Given these hurdles, the book does an admirable job. Keegan gamely walks us through how the Capital Asset Pricing Model (CAPM) might be applied to a biotech, in no small way to get a Net Present Value. A decision tree method is given, that might prove useful to some biotechs.

His analysis cannot be faulted, so long as you always keep in mind the assumptions upfrontly presented in the text.
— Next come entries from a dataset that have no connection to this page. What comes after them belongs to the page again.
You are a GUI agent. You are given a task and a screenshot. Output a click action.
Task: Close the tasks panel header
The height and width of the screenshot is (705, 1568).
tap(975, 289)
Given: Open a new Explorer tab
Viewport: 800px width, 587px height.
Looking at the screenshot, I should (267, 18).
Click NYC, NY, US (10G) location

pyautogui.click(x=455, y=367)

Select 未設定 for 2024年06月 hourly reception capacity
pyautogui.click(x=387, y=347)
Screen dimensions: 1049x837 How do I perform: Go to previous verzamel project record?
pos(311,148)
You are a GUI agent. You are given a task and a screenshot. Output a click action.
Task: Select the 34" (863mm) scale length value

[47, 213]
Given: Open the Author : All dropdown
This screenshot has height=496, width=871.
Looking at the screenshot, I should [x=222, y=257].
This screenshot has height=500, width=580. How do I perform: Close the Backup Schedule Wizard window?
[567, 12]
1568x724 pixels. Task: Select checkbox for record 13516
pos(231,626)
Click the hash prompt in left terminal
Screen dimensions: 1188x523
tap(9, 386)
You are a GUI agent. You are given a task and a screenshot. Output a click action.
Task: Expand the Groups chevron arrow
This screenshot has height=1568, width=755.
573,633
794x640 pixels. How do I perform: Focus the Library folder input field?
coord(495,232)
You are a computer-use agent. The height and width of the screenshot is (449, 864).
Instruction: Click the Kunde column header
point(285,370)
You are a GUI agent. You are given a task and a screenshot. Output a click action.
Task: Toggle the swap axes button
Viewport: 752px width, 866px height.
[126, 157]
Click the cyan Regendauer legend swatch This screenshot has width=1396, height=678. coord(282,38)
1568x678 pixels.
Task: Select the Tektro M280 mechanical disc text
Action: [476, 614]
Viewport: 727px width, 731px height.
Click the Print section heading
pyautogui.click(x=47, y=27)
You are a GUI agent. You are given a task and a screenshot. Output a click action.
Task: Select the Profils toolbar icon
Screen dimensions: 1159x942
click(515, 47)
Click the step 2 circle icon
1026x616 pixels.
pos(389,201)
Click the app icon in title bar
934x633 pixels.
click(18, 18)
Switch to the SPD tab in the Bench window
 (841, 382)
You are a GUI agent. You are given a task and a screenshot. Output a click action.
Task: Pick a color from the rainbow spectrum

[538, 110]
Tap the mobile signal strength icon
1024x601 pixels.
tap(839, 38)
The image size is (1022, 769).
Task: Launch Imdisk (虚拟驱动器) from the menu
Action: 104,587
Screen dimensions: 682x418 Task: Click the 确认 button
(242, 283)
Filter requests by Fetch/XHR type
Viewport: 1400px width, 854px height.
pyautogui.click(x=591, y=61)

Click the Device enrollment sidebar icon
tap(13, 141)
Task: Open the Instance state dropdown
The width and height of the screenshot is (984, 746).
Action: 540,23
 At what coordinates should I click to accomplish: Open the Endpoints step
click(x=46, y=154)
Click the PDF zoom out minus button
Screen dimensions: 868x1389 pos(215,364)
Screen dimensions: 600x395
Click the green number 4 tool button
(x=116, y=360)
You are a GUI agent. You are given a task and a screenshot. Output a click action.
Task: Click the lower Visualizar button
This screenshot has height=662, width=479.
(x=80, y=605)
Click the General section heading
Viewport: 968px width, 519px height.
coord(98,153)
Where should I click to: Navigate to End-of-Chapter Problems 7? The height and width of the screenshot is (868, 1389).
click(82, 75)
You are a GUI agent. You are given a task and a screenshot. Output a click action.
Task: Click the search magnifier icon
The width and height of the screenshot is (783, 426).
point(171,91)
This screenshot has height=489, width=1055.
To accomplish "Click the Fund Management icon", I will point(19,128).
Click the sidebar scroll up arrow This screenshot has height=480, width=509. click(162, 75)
Deodorant for your language
Can be used as a "Biotech Investing 101" book. However readers should note that the book has full of errors on some important concepts (yes I'm talking about the discount factor and NPV, I spent a hell amount of time figuring out which his summary tables were correct because they contradict each other). I was so surprised how the book got passed the editors. And does the writer even proofread himself?
Isha
Typographical errors aside, there are formulaic errors as well (e.g. terminal value equation for perpetuity with growth). It's like this guy tried to intuitively figure stuff out but copied formulae incorrectly from the web. Not very useful as an introduction because the concepts he does cover are trivial and the ones he glosses over are the very concepts that an introduction ought to explore deeper (e.g. debt, beta, unlevering); precisely what someone who doesn't really know what they're talking about would do: duck and weave around topics that he does not fully understand and for which he has cobbled together some flimsy patchwork intuition. In a conversation, Keegan would fold like a deck chair in a hurricane. Pass.
Xaluenk
Do not buy this book. It is a complete waste of money, riddled with mistakes, inaccuracies, confusing layouts, and terrible grammar. You will hard pressed to find a single comma, or equation that makes sense to someone who doesn't have extensive experience with finance.

To MBE students - the author's lectures are as confusing as his book, and I recommend avoiding this like the plague. I am a former MBE student and can guarantee that everyone on the course who bought it was very upset with it.